Delta Table Source Connector

Objectives

  1. Extract text and metadata from a PDF file using the Unstructured.io Python SDK.

  2. Process and store this data in a Databricks Delta Table.

  3. Retrieve data from the Delta Table using the Unstructured.io Delta Table Connector.

Prerequisites

  • Unstructured Python SDK

  • Databricks account and workspace

  • AWS S3 for Delta Table storage

Extracting PDF Using Unstructured Python SDK

  1. Install Unstructured Python SDK

pip install unstructuredio-sdk
  1. Code Example

from unstructured_client import UnstructuredClient
from unstructured_client.models import shared
from unstructured_client.models.errors import SDKError

s = UnstructuredClient(
    security=shared.Security(
        api_key_auth=UNSTRUCTURED_API_KEY, # replace with your own API key
    ),
)

req = shared.PartitionParameters(
    # Note that this currently only supports a single file
    files=shared.PartitionParametersFiles(
        content=file.read(),
        files=filename,
    ),
    # Other partition params
    strategy="hi_res",
    chunking_strategy="by_title",
)

Processing and Storing into Databricks Delta Table

  1. Initialize PySpark

from pyspark.sql import SparkSession

spark = SparkSession.builder.appName('sparkdf').getOrCreate()
  1. Convert JSON output into Dataframe

import pyspark

dataframe = spark.createDataFrame(res.elements)
  1. Store DataFrame as Delta Table

dataframe.write.mode("overwrite").format("delta").saveAsTable("delta_table")

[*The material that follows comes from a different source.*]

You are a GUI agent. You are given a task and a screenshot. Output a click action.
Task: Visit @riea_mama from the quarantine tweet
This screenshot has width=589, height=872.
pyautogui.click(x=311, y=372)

Extracting Delta Table Using Unstructured Connector

  1. Install Unstructured Connector Dependency

pip install "unstructured[delta-table]"
  1. Command Line Execution

unstructured-ingest \
    delta-table \
    --table-uri <<REPLACE WITH S3 URI>> \
    --output-dir delta-table-example \
    --storage_options "AWS_REGION=us-east-2, \
                       AWS_ACCESS_KEY_ID=$AWS_ACCESS_KEY_ID, \
                       AWS_SECRET_ACCESS_KEY=$AWS_SECRET_ACCESS_KEY" \
    --verbose

Conclusion

This documentation covers the essential steps for converting unstructured PDF data into structured data and storing it in a Databricks Delta Table. It also outlines how to extract this data for further use.